[.net] ListView conditional data binding

Started by
0 comments, last by Codeka 15 years, 5 months ago
Alright, here's the setup: I'm using a ListView specified in XAML (WPF) and binding it to an ObservableCollection stored in an object. This bit works fine. Edit: Using C# 3.0. Which means I have full access to Linq, WPF and company. And the problem: The ideal behavior would be that only *certain* items in the collection would be bound to the ListView and show up. For example, say my collection contained named critters, and I wanted the ListView only to show critters with the name "Alfonse." Anyone know of a way to do this? Any special XAML black magic I can use? Tangential to this problem, I have a ComboBox that I only want to be bound to a single item in my array. Same issue as above, in essence, I just know that there will be only one of these items. I've tried implementing an IValueConverter that converts to a more specialized form of the data, but that has the issue that when doing the reverse-conversion, I'd lose all the data not in the ListView.

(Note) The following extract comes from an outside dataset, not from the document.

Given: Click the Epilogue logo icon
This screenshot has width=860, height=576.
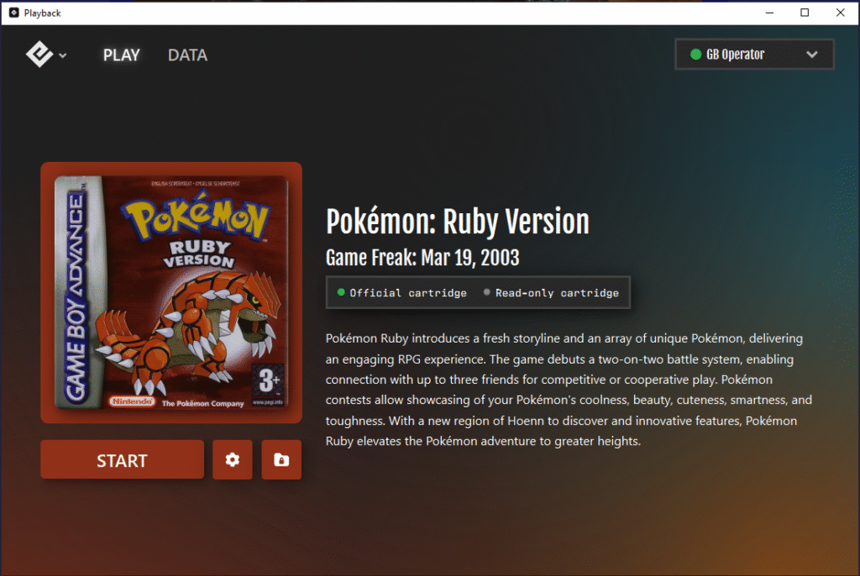Looking at the screenshot, I should 40,52.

Plus, having to convert back to the 'blob' I have is icky. And here's the implementation details, for more insight: I have a class that I want to be able to annotate with 'Extra Data' that gets written to its XML-serialized file. This extra data really only consists of a series of key-value strings (with a 'type' string for a little more info); it's mostly used for debugging purposes and tools-side stuff. I want to keep it generic - I don't want to put in 'special' kinds of extra data or do something like create a IExtraData interface and have all the special kinds of extra data implement that (which, as an aside, was the first path I went down before it turned into an overly-complex mess). This all works good and fine, but it's made GUI-crafting a pain, since at least one critical dialog has to interact with the extra data. Using another GUI solution really isn't an option - we have a ton of code using this system, and there are deadlines in play. So are there any C# constructs I'm missing that might make this a little less painful? Or is there an ability to create new objects in XAML/invoke methods/grab specific entries from a dictionary? I could easily enough write a Navigator class that navigates the list and yanks out only the necessary information, but I don't want to litter the code with a bunch of navigators. Cheers, --Brian
Advertisement
To filter the collection, you can use the ICollectionView interface.

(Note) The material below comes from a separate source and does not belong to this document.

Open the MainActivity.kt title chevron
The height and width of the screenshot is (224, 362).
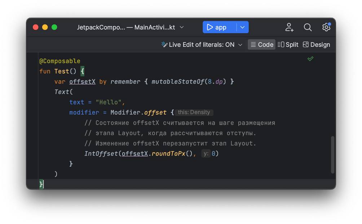click(182, 27)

This is just off the top of my head:

    ICollectionView view = CollectionViewSource.GetDefaultView(myCollection);    view.Filter = x => x.IsWhatever;    MyListViewCtrl.ItemsSource = view;


I'm not sure I understand the problem with the ComboBox, you normally bind a ComboBox to a collection of items, but if you just want to bind to one of them, you can use the method above to filter out everything else.

Finally, you can implement the ICustomTypeDescriptor interface to ease data-binding to objects that have "generic" properties like you describe (if I understand what you're asking correctly, that is...)

This topic is closed to new replies.